I am extremely interested in C.S. Lewis because his fiction is universal, yet he is touted as a defender of the faith by Christians who claim Christianity is the only way to God.
Lewis went from a staunch atheist to a theist and the conversion fascinates me. Especially since the more I read of him and about him, the less he seems like somebody the fundamentalists would want to tout.
I greatly enjoyed The Most Reluctant Convert: C.S Lewis’s Journey to Faith by David G. Downing and highly recommend it. Browning also wrote Planets in Period: a Critical Study of C.S. Lewis’s Ransom Trilogy which is considered to be one of the five best books yet published on Lewis on the C.S. Lewis and the Inklings homepage.
Fundamentalism is a product of the industrial revolution and Capitalism. It turned Christianity into a factual, mechanized religion to be marketed. Lewis was very concerned about what had occurred at the turn of the century. He did not believe in “progress” as progress – not even in the form it took during the Renaissance.
The philosophy of Materialism, the monistic view that only matter has reality, had taken hold of Christianity early on and gained new importance with the industrial revolution. (Consider the fact that many Christians are only capable of thinking of God as a physical reality). Lewis had been trained in Idealism, which is also a monistic view, but takes the opposite stance of materialism – that matter is really just the veil of appearances and there is an unknowable Absolute that lies behind this veil of appearances.
This belief was, in part ,a reaction to materialism. Likewise, Lewis’s atheism was a reaction to theism. He came to realize that to not believe in something requires that you believe that something exists at some level. It’s a trap of the mind. So he began to find Idealism wanting as he did his atheism. But it took him much longer to change his mind about atheism.
Downing accredits much of Lewis’s struggle to the fact that he lost his mother at 10 and had a distracted father.
There is the theory (based upon Freud’s teaching) that “Christians are among the psychologically needy who project a benevolent, all-protecting Father into the heavens, far more powerful and caring than their flawed earthly fathers.” But according to Paul Vitz (Faith of the Fatherless: The Psychology of Atheism), such analysis is “a double-edged sword that can also, indeed easily, be used to explain their unbelief….atheism of the strong or intense type is to a substantial degree generated by the peculiar psychological needs of its advocates”, usually associated with defective father figures. Downing goes on to say that, “it seems rather glib for either believers or unbelievers to presume that one’s own views are based on unflinching analysis while those who disagree are dominated by unconscious conflicts.” (Downing, p. 32-33) You can’t explain away matters of faith/belief based upon emotional needs. But as Downing says, you can discover obstacles to faith/belief that are rooted in childhood (both for and against whatever the belief happens to be.)

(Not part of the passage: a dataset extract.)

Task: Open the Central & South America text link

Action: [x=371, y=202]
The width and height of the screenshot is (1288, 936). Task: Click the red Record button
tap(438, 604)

Lewis held a deep regard for Puritans, but claimed that most of the Puritans surrounding him were what he called “apostate Puritans” in that they had replaced a spiritual vigor for a legalistic vigor which he considered to be the “memory of Christianity”, not Christianity. Peace, love, wisdom and humility had been replaced by, as Downing puts it, “sectarian narrowness and a quickness to judge others.” In fact, Lewis was far more perturbed by what he called “blind guides” in the church after he had converted to Christianity than when he was agnostic.
George MacDonald, a Christian minister, was Lewis’s favorite writer, claiming that nothing came close to giving him the sense of spiritual cleansing and being washed as reading George MacDonald. Lewis discovered MacDonald when he was 17 years old and realized upon his conversion to Christianity that MacDonald had accompanied him all the way. He writes, “The quality which had enchanted me in his imaginative works turned out to be the quality of the real universe, the divine, magical, terrifying, and ecstatic reality in which we all live.” Utopian societies were not MacDonald’s or Lewis’s thing.

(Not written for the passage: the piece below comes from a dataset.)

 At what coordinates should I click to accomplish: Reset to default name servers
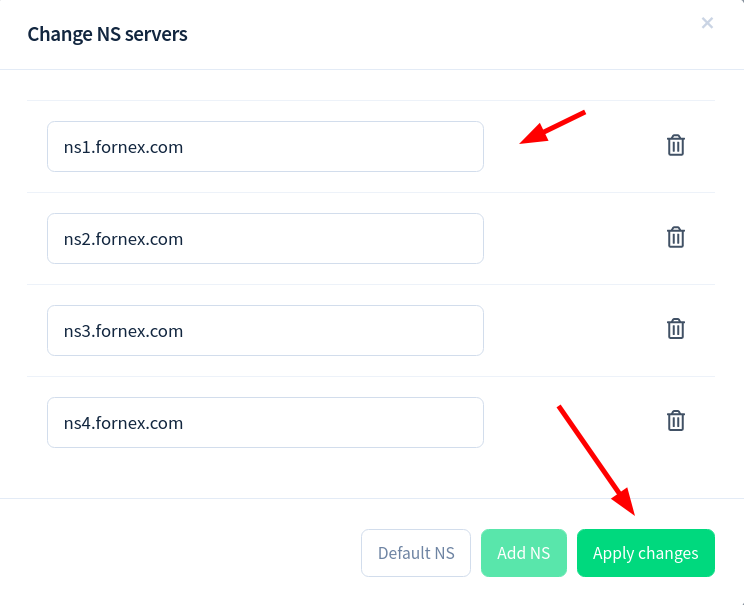coord(416,553)
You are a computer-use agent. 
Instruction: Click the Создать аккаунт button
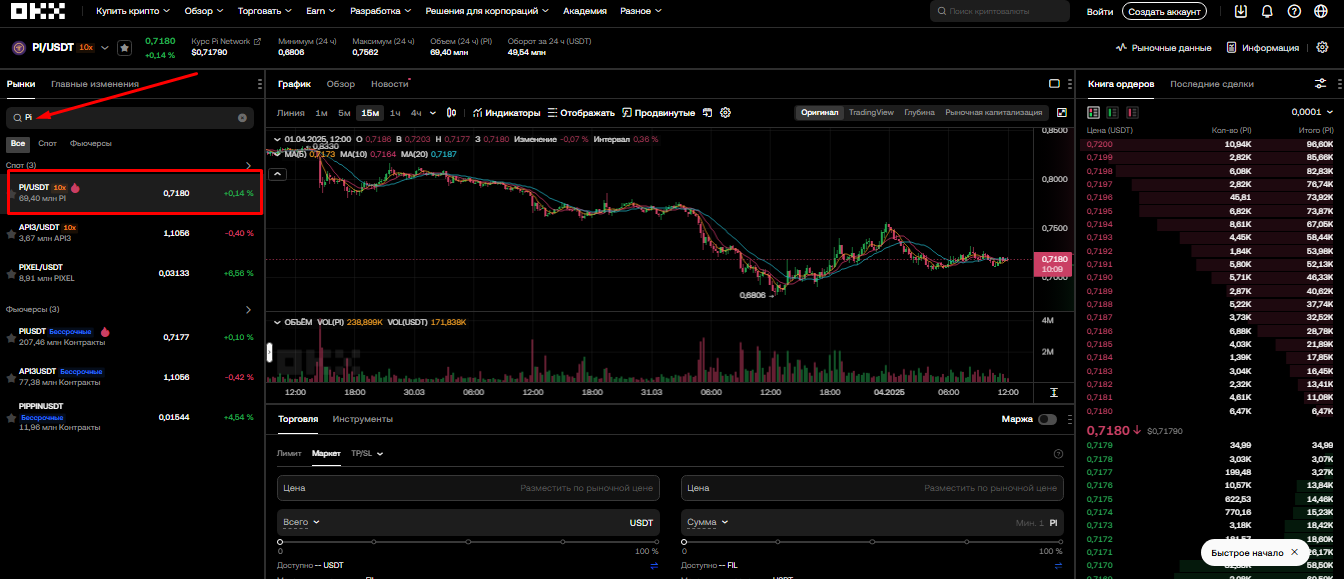click(x=1164, y=12)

In Out of the Silent Planet, scientist Edward Weston has a sort of Utopian ideal. He’s willing to defend mass extermination in the name of the proposed benefits for coming generations. The Beyond for Weston is nothing more than the future of humanity for which he has no problem interfering in the free will of others. In The Great Divorce, Lewis writes, “There are only two kinds of people in the end. Those who say to God, “Thy will be done,” and those to whom God says in the end, “Thy will be done.” All that are in Hell chose it.” Downing writes that Lewis believed that “one’s inner sense of glory and gratitude for all that is beautiful and sublime may be the first step on a road to faith.” If you do not have this sense of the beautiful and sublime, then you are much more likely to have a blind faith, not true faith.

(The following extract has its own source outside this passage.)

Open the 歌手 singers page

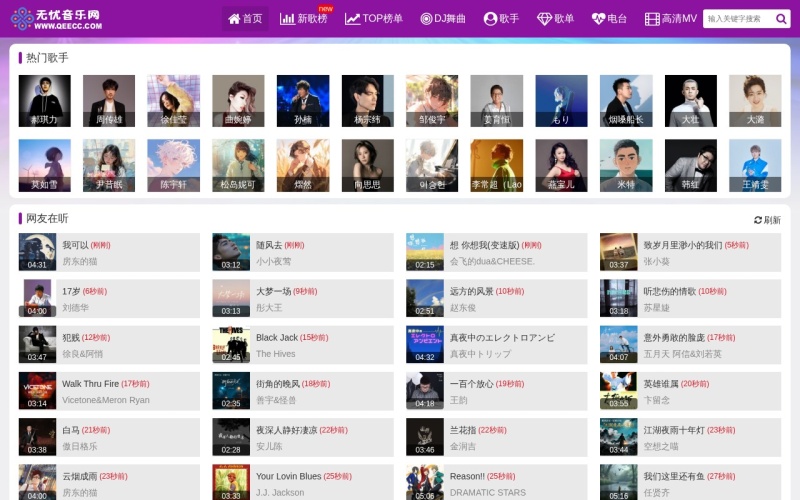(501, 18)
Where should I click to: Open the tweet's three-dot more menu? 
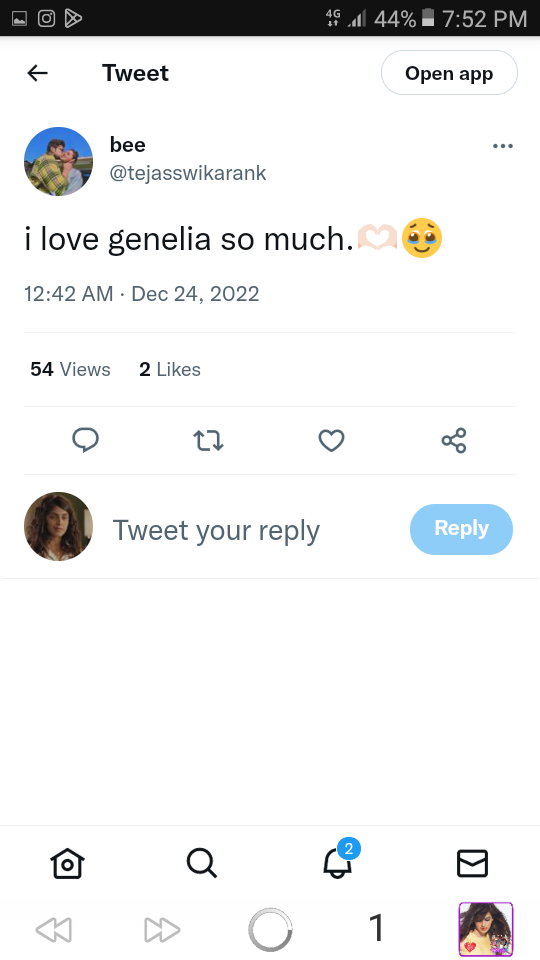coord(503,146)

According to Downing, Spirits in Bondage, written by Lewis in 1919 prior to converting to Christianity, is not about atheism as much as it is a sort of gnosticism. In it, Lewis writes about his belief that one shouldn’t let Matter, one’s body, dominate Spirit, one’s mind. Lewis writes, “I do believe that I have a spirit, a chip, shall we say, of universal spirit; and that since all good and joyful things are spiritual and non-material, I must be careful not to let matter (=nature=Satan, remember) get too great a hold on me and dull the one spark I have.” Lewis goes on to say that true beauty arises out of something spiritual, either the relationship between the tree and the observer, or perhaps “some indwelling spirit behind the matter of the tree.” At this agnostic point in his life, Downing writes, Lewis was “almost Manichean, insisting that Spirit and Matter existed in a state of perpetual opposition.”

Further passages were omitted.